### [EXERCISE]
Write out the records word for word, starting at the line that contains "is (2100, 1500)." and ending at the end of the records. Leave the pictures out of your answer.

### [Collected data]

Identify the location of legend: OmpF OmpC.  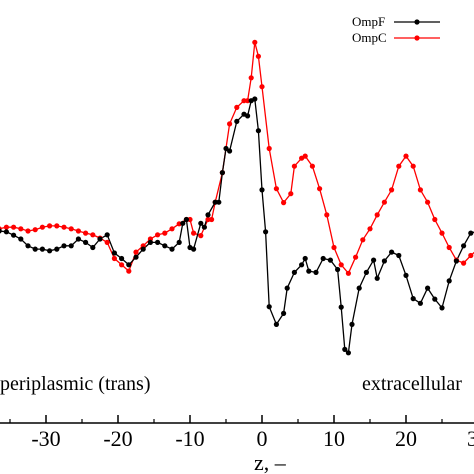
(396, 30).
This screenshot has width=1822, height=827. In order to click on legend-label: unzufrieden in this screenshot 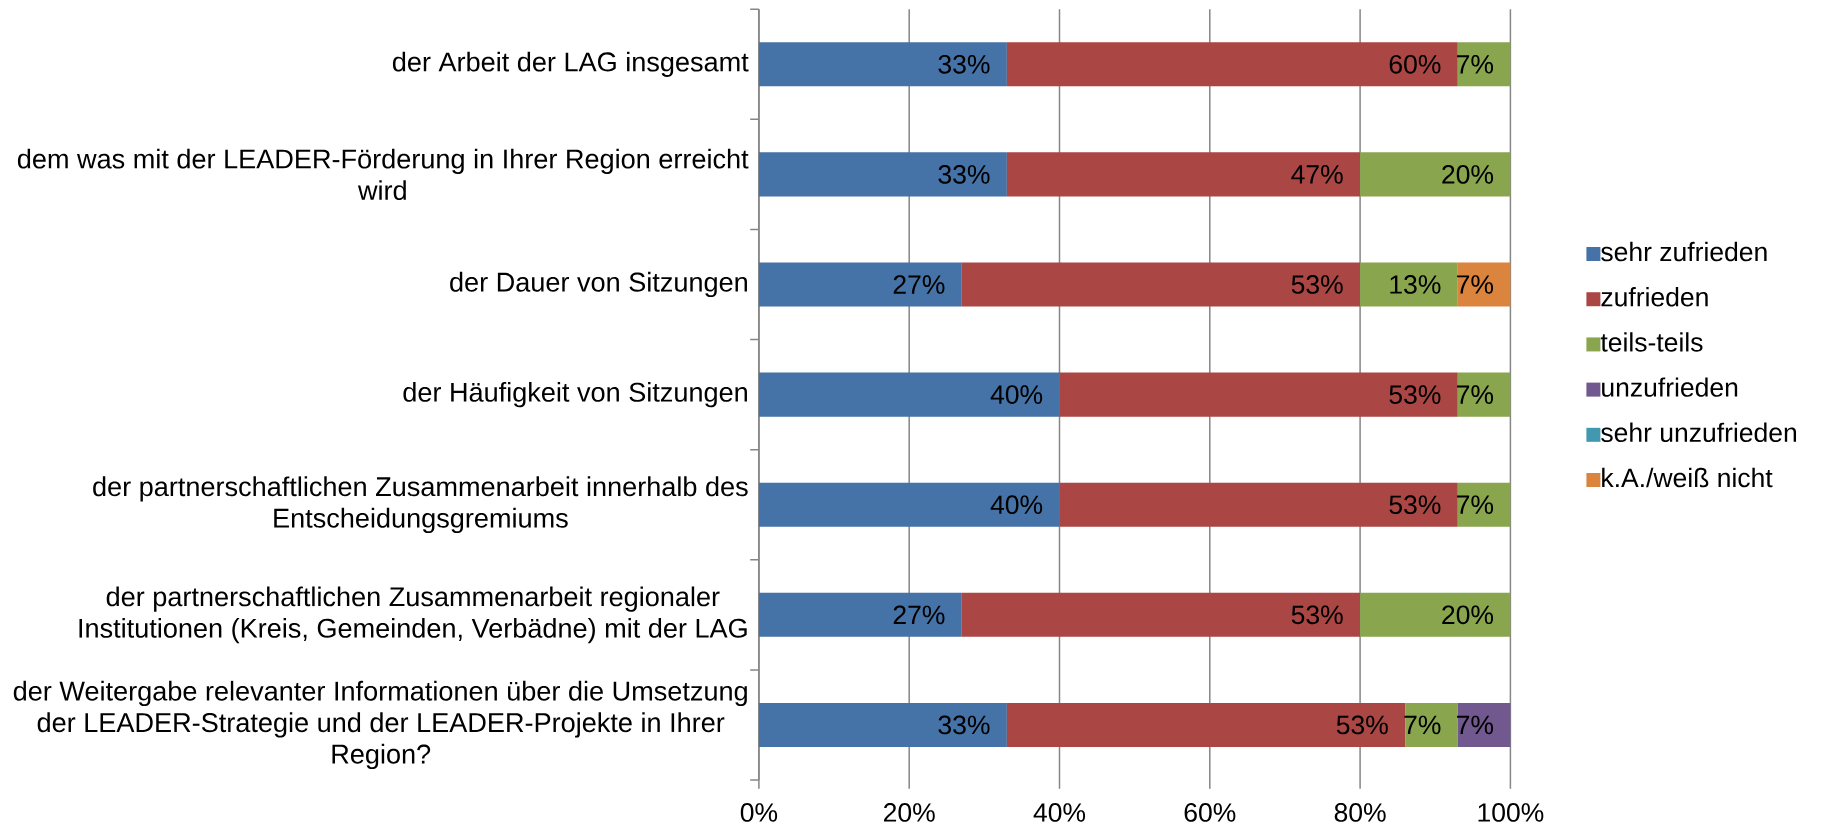, I will do `click(1670, 387)`.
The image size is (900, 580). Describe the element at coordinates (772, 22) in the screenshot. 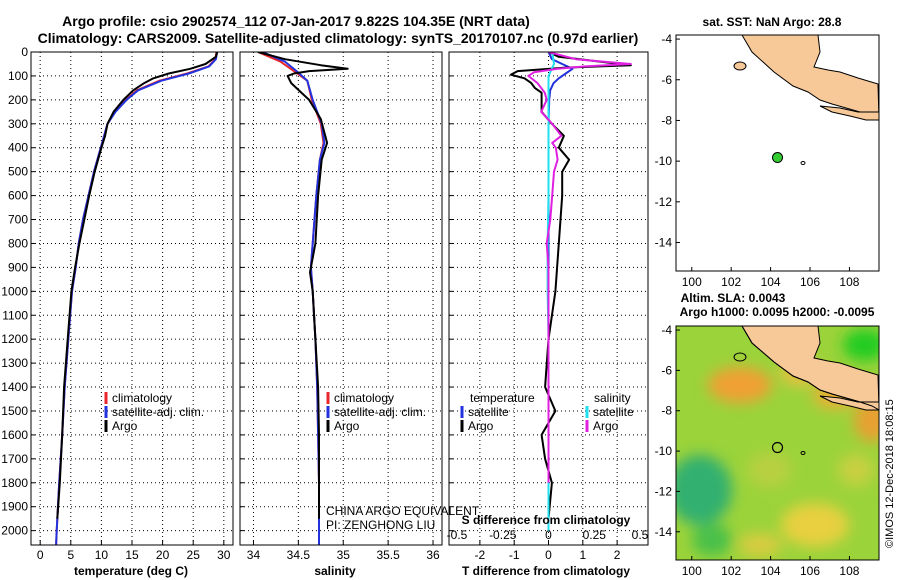

I see `sst-map-title: sat. SST: NaN Argo: 28.8` at that location.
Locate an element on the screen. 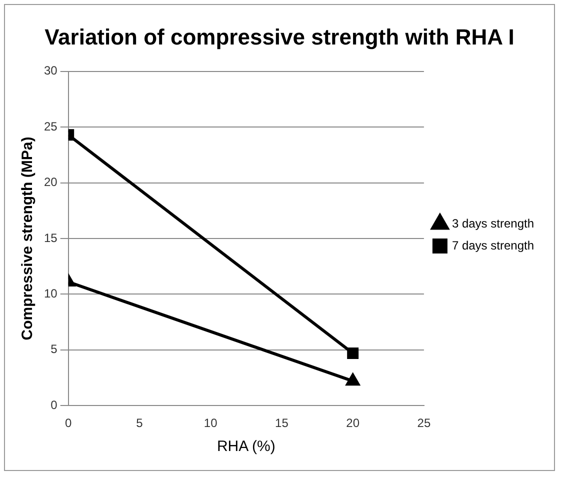 This screenshot has height=477, width=561. x-tick-label: 0 is located at coordinates (68, 423).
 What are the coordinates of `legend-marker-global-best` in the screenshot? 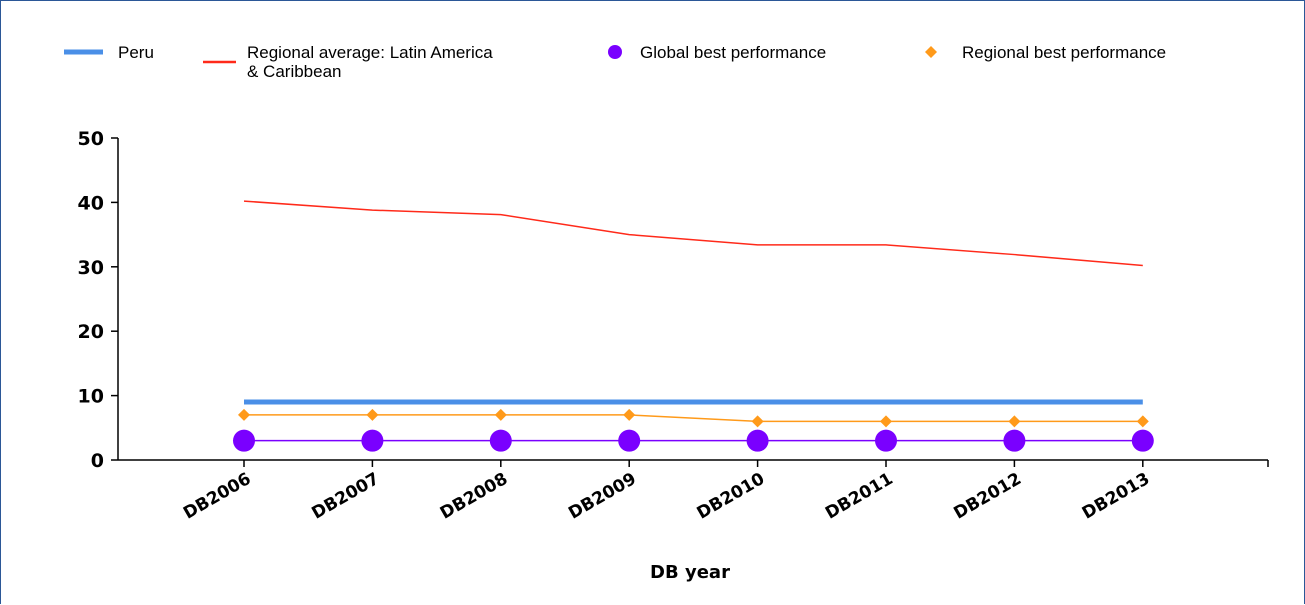 It's located at (615, 52).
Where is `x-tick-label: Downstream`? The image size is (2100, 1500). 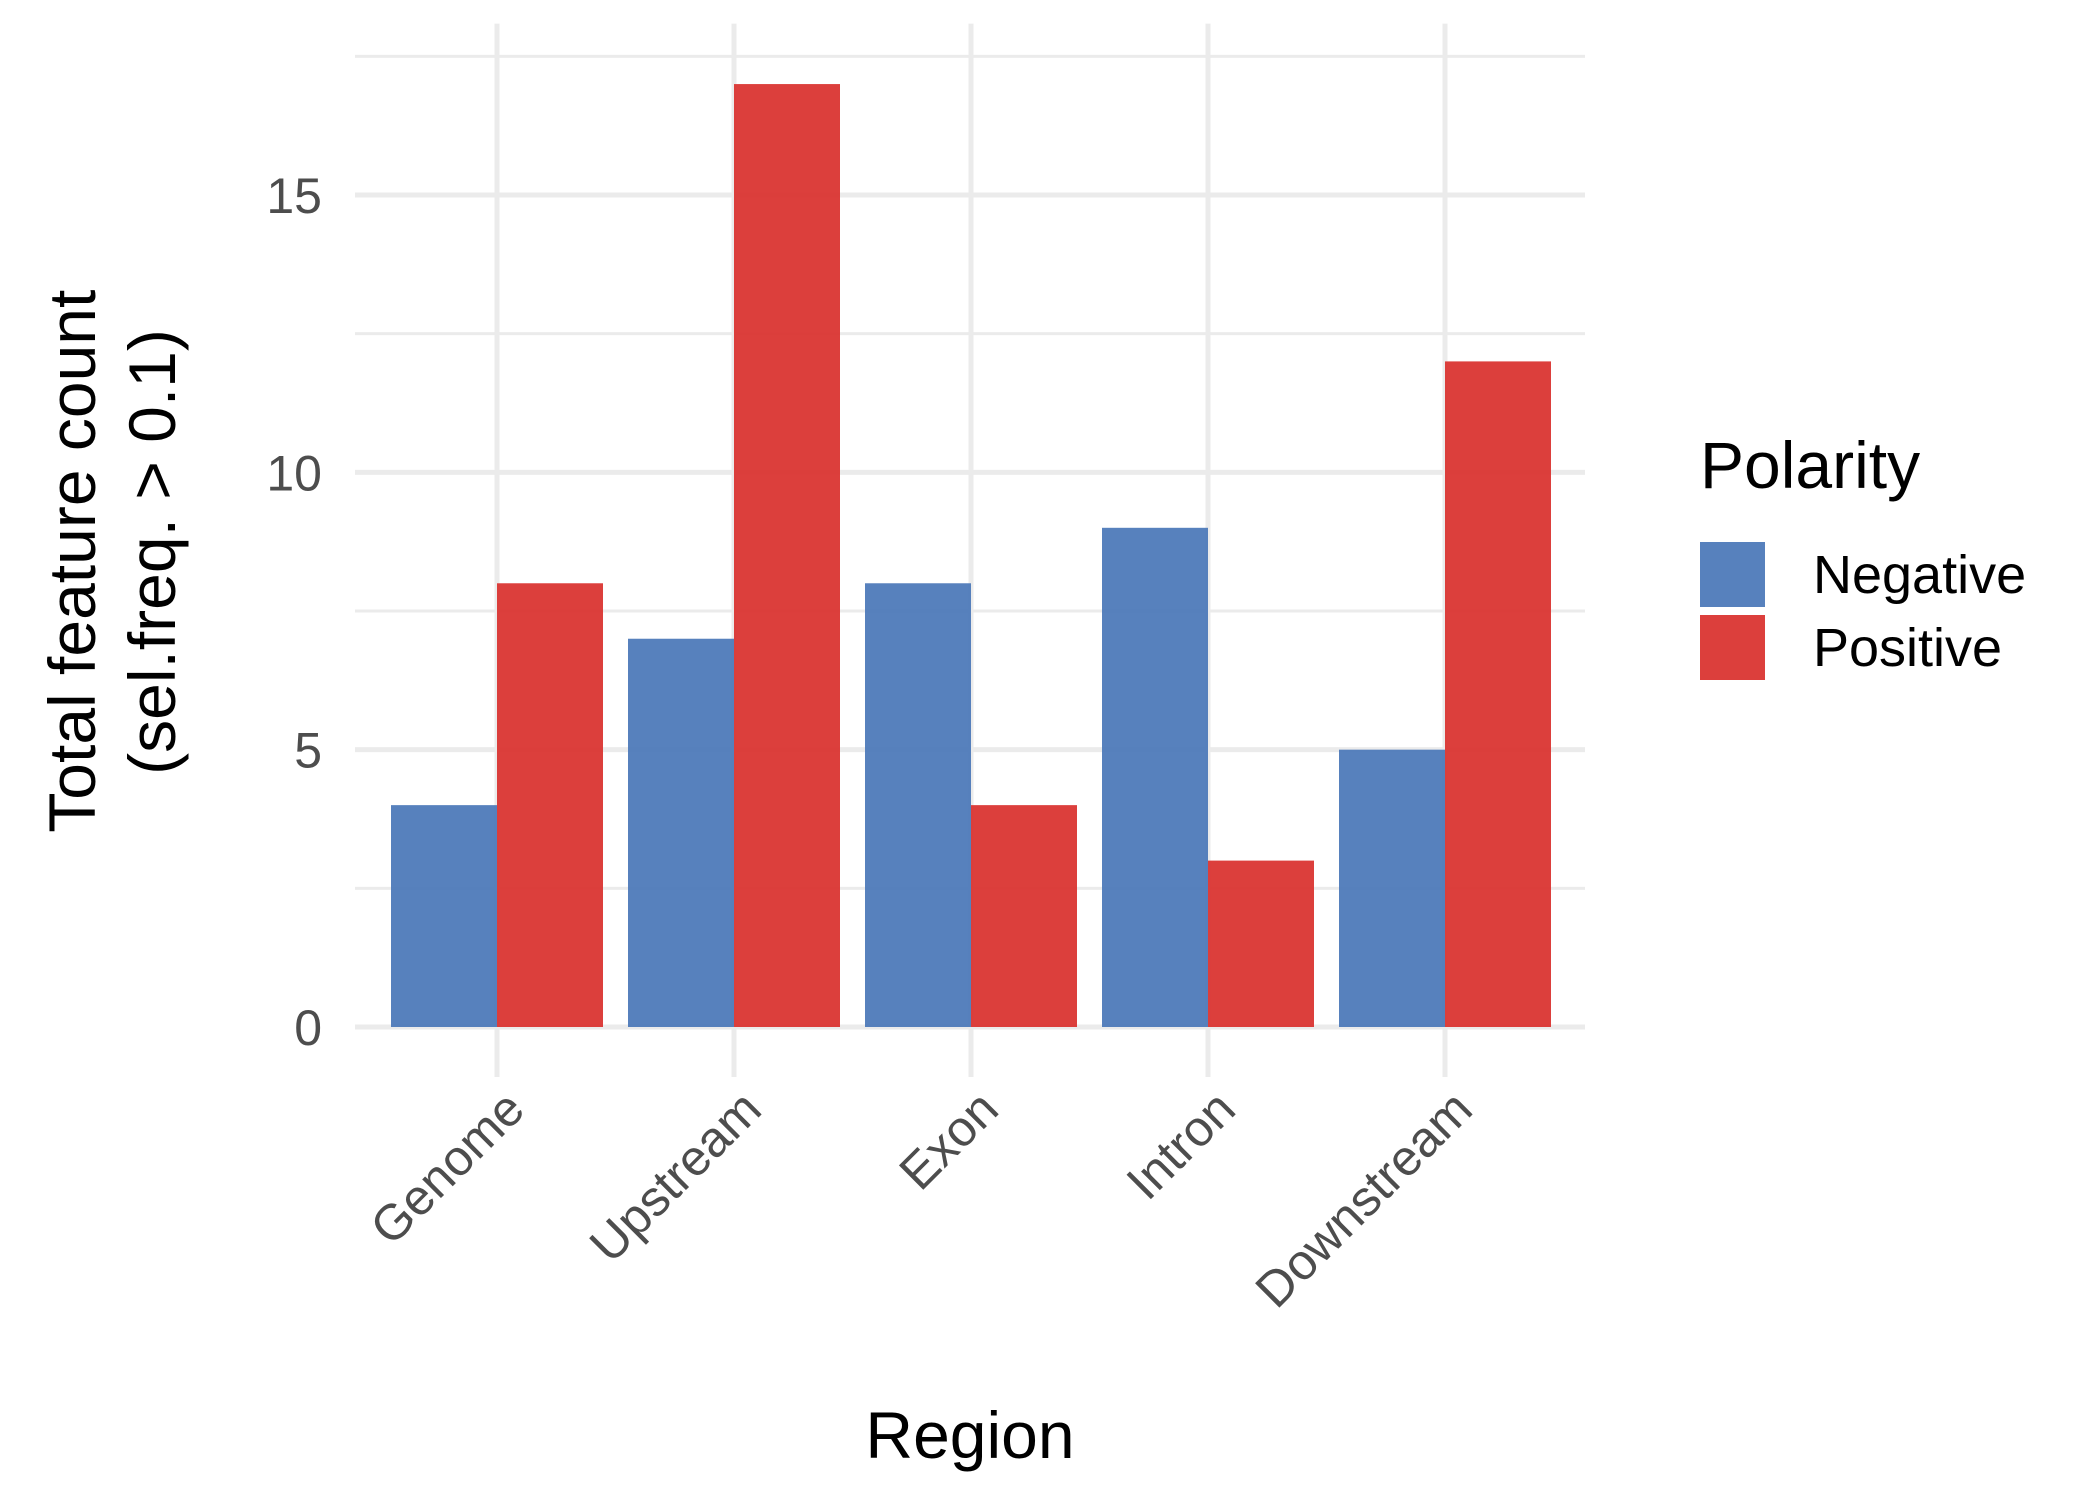
x-tick-label: Downstream is located at coordinates (1364, 1199).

### [ANSWER TO THIS PROBLEM]
Where is `x-tick-label: Downstream`? The image size is (2100, 1500). 
x-tick-label: Downstream is located at coordinates (1364, 1199).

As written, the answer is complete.